--- Extracted data Enclosed Below ---
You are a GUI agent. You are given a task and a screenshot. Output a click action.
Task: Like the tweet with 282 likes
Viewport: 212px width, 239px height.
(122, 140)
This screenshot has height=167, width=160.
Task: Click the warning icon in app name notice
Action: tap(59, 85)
--- End of Enclosed Extracted data ---
- _Problem_: All of the material above is to be repeated exactly.

- _Response to this task_:
You are a GUI agent. You are given a task and a screenshot. Output a click action.
Task: Like the tweet with 282 likes
Viewport: 212px width, 239px height.
(122, 140)
This screenshot has height=167, width=160.
Task: Click the warning icon in app name notice
Action: tap(59, 85)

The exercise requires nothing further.